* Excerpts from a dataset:

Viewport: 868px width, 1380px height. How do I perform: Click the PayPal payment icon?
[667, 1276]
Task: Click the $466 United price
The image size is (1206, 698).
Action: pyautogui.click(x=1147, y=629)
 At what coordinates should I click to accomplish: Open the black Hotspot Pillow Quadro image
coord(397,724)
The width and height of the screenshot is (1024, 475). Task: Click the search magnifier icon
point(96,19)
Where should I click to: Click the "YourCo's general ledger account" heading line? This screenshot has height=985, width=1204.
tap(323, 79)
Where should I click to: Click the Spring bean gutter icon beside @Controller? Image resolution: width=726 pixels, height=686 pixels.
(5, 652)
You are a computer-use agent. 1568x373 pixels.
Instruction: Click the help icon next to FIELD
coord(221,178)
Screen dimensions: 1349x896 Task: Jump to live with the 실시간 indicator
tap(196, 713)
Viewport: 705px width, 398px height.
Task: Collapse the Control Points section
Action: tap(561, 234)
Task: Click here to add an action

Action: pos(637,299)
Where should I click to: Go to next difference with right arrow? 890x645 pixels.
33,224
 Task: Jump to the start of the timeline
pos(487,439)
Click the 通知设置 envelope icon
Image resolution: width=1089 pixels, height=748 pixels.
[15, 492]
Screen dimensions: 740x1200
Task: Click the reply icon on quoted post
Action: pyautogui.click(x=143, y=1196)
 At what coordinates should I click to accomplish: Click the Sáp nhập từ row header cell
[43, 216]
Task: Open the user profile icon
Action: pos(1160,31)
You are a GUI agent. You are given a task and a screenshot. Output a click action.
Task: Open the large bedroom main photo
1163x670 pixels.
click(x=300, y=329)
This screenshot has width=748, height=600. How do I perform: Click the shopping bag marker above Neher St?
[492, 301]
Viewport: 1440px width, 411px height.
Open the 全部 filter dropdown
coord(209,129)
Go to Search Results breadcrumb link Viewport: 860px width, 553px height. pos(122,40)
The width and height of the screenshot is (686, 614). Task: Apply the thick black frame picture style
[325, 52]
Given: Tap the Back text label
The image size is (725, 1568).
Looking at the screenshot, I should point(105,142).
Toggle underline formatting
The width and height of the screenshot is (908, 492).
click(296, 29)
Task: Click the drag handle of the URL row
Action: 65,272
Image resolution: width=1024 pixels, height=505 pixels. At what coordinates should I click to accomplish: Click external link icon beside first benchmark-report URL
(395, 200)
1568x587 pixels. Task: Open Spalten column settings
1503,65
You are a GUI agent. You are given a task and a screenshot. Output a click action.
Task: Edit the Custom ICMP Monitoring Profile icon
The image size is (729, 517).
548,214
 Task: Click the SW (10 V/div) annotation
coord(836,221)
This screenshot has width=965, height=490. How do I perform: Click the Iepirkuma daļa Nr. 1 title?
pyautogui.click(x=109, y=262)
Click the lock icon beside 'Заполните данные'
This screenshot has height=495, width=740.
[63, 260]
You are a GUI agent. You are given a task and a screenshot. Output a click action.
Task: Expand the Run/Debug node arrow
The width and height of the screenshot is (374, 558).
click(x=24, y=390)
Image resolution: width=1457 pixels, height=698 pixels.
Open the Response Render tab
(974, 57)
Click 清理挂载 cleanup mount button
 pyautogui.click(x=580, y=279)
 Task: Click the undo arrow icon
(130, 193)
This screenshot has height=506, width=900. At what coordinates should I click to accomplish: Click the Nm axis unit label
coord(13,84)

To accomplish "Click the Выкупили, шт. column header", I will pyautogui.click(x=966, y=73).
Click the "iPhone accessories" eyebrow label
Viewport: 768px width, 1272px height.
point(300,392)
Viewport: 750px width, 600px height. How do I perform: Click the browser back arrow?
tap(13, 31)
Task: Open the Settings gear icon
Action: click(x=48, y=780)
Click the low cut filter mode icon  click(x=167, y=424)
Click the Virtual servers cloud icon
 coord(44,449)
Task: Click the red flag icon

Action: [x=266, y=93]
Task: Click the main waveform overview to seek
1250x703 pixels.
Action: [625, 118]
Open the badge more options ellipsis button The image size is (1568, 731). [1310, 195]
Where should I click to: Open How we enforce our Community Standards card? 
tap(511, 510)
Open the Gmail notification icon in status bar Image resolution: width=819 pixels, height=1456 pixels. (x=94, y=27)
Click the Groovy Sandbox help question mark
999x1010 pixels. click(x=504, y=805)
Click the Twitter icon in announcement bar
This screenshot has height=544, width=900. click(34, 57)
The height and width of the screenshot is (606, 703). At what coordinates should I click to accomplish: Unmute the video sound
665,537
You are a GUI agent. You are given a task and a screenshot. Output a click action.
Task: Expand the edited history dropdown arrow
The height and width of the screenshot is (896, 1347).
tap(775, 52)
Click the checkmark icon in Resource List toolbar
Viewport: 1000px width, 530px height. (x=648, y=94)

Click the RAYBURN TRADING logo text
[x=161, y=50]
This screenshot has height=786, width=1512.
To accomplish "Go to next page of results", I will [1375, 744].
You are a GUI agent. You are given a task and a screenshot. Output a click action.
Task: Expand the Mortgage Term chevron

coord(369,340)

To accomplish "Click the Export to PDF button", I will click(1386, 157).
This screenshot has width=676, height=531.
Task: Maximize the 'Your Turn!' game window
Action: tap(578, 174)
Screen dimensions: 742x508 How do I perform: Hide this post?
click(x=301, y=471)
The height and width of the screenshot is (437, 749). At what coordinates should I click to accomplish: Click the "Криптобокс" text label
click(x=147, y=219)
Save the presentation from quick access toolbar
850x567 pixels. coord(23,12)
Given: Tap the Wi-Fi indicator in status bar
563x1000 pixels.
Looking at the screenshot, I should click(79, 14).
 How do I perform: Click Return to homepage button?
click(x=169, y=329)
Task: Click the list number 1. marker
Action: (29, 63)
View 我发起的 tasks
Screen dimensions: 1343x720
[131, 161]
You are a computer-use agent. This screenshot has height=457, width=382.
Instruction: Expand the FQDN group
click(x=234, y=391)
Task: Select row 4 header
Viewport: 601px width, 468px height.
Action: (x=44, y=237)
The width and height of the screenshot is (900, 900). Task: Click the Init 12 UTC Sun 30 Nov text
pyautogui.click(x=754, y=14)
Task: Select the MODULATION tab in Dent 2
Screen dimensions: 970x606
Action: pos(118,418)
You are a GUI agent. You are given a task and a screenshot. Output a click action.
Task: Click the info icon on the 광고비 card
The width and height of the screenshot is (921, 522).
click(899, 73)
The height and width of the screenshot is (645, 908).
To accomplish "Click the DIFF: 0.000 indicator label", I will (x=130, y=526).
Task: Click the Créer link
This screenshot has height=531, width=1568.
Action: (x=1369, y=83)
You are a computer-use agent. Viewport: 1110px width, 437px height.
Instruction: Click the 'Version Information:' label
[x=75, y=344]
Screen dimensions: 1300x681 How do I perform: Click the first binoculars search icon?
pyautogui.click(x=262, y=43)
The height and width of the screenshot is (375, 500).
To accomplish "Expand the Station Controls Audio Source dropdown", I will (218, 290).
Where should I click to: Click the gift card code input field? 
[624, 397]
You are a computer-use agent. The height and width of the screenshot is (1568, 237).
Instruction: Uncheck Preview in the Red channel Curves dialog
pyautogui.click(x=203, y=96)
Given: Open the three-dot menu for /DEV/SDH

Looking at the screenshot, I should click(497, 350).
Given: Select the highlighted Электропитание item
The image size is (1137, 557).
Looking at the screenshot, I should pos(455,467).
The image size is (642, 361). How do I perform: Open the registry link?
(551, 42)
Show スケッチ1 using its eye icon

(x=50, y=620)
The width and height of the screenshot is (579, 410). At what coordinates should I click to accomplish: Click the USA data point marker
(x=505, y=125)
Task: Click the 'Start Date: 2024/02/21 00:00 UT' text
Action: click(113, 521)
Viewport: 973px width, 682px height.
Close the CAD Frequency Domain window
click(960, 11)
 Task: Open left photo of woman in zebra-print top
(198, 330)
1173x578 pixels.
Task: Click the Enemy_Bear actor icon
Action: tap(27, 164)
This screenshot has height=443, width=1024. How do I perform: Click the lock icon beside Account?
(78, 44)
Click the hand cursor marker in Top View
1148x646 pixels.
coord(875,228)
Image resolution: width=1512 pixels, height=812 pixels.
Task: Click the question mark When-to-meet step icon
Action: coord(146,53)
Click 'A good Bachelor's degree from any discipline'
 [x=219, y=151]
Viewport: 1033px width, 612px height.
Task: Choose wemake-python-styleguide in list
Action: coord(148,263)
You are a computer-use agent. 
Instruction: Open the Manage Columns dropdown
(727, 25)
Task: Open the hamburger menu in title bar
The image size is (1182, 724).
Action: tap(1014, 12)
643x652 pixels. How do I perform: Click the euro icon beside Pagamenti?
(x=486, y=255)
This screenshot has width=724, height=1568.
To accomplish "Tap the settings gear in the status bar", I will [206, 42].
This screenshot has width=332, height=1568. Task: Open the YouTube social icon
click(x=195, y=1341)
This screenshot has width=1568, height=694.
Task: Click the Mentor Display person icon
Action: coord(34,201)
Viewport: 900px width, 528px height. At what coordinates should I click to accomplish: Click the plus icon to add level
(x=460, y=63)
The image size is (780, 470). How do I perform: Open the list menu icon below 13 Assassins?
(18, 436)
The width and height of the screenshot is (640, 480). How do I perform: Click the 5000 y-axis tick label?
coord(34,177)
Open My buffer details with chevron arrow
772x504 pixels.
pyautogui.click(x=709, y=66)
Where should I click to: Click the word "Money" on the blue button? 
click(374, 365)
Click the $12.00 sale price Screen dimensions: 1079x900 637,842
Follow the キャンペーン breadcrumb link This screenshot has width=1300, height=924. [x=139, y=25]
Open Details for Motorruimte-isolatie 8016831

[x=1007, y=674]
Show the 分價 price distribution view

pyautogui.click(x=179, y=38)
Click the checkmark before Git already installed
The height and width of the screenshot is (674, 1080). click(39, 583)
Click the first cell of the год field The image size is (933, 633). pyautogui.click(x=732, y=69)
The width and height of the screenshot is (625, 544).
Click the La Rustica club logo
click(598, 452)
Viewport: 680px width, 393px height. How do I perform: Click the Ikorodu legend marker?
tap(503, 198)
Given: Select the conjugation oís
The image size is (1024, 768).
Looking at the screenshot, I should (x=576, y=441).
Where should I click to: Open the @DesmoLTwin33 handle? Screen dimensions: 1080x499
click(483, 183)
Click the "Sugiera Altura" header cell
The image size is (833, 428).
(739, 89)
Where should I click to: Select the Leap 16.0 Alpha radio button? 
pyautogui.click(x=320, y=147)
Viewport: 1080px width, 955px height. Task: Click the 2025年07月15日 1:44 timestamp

* Problem to work on:
Each line above that contains the string "status" should be copied.

* Answer box:
Open the Gmail notification icon in status bar Image resolution: width=819 pixels, height=1456 pixels. (x=94, y=27)
Given: Tap the Wi-Fi indicator in status bar
To accomplish "Tap the settings gear in the status bar", I will [206, 42].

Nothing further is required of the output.